BRIEF
From the material below, list every line containing "computer".
---------- INPUT RECORDS
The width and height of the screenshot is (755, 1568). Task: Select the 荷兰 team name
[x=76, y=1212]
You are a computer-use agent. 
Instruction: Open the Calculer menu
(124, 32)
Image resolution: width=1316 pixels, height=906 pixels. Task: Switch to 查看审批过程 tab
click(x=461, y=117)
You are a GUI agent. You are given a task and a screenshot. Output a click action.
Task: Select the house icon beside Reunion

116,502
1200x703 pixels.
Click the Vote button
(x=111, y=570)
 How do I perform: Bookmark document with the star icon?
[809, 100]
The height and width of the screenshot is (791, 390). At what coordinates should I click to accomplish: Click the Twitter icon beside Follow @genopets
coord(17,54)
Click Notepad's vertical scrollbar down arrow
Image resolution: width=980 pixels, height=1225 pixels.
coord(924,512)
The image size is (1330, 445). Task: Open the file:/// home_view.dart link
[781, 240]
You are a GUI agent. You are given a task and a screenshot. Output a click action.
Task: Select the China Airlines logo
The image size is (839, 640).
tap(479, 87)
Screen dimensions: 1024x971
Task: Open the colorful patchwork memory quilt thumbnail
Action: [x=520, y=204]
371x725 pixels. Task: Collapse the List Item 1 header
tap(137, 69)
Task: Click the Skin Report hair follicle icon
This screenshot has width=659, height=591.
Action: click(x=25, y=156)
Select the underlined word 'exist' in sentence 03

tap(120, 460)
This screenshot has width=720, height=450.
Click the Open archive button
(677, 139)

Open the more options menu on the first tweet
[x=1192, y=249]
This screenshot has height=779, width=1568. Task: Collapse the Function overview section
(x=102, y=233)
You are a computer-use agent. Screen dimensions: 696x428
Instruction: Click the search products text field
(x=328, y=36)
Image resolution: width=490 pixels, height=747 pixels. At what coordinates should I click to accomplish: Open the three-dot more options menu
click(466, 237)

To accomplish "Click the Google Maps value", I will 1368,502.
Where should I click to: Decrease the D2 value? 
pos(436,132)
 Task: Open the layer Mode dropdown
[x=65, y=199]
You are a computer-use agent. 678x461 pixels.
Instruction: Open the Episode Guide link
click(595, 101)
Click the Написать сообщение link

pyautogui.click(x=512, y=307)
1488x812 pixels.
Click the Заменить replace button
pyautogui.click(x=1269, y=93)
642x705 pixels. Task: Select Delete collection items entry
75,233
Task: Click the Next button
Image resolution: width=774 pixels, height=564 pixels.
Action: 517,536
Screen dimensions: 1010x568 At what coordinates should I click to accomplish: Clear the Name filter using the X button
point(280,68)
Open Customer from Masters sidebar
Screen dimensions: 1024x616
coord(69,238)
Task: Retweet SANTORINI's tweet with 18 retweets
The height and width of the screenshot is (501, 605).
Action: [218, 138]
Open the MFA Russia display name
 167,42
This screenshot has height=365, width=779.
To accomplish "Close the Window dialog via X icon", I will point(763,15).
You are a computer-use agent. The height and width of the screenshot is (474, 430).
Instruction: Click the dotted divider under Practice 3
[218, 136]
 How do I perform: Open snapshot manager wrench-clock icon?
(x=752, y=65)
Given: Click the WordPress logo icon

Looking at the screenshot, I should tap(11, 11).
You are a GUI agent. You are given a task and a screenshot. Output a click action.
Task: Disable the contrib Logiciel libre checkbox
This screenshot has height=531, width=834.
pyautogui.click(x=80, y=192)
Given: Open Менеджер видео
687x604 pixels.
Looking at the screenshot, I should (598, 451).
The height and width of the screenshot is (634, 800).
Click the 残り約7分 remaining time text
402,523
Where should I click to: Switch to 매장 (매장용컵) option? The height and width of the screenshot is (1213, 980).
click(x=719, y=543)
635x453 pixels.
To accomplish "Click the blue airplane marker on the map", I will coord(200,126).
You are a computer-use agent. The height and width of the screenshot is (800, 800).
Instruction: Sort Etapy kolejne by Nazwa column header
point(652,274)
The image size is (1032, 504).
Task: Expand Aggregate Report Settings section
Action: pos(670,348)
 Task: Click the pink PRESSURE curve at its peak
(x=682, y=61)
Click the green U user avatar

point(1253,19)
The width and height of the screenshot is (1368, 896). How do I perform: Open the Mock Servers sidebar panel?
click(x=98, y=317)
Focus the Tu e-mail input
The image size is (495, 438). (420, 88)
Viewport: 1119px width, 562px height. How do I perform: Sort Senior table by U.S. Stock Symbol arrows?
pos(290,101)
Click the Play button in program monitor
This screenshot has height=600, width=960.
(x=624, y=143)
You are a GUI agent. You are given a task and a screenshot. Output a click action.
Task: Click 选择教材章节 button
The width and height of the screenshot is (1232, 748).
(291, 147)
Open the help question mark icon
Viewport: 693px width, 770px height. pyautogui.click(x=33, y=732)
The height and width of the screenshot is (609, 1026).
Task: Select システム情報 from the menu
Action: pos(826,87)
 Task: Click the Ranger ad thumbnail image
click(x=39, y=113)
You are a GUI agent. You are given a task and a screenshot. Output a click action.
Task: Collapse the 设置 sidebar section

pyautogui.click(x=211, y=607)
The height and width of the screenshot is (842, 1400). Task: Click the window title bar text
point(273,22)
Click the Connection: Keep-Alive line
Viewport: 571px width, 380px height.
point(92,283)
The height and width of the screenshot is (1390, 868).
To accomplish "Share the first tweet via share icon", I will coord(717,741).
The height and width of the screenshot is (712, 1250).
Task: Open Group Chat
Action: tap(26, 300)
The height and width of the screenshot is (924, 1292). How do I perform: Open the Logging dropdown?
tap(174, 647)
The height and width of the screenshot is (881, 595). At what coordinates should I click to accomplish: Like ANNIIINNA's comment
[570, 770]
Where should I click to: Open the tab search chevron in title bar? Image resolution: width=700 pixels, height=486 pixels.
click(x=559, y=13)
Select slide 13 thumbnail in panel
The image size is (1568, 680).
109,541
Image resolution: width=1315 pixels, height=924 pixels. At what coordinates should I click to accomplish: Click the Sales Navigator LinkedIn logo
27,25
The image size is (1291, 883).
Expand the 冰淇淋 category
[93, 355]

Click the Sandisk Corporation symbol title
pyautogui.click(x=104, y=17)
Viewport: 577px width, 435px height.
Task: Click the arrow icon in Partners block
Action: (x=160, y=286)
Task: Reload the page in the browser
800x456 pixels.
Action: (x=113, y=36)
--------------------
FINAL ANSWER
You are a computer-use agent. 
You are a computer-use agent. Screen dimensions: 696x428
You are a computer-use agent. 678x461 pixels.
You are a computer-use agent. The height and width of the screenshot is (474, 430).
You are a computer-use agent. The height and width of the screenshot is (800, 800).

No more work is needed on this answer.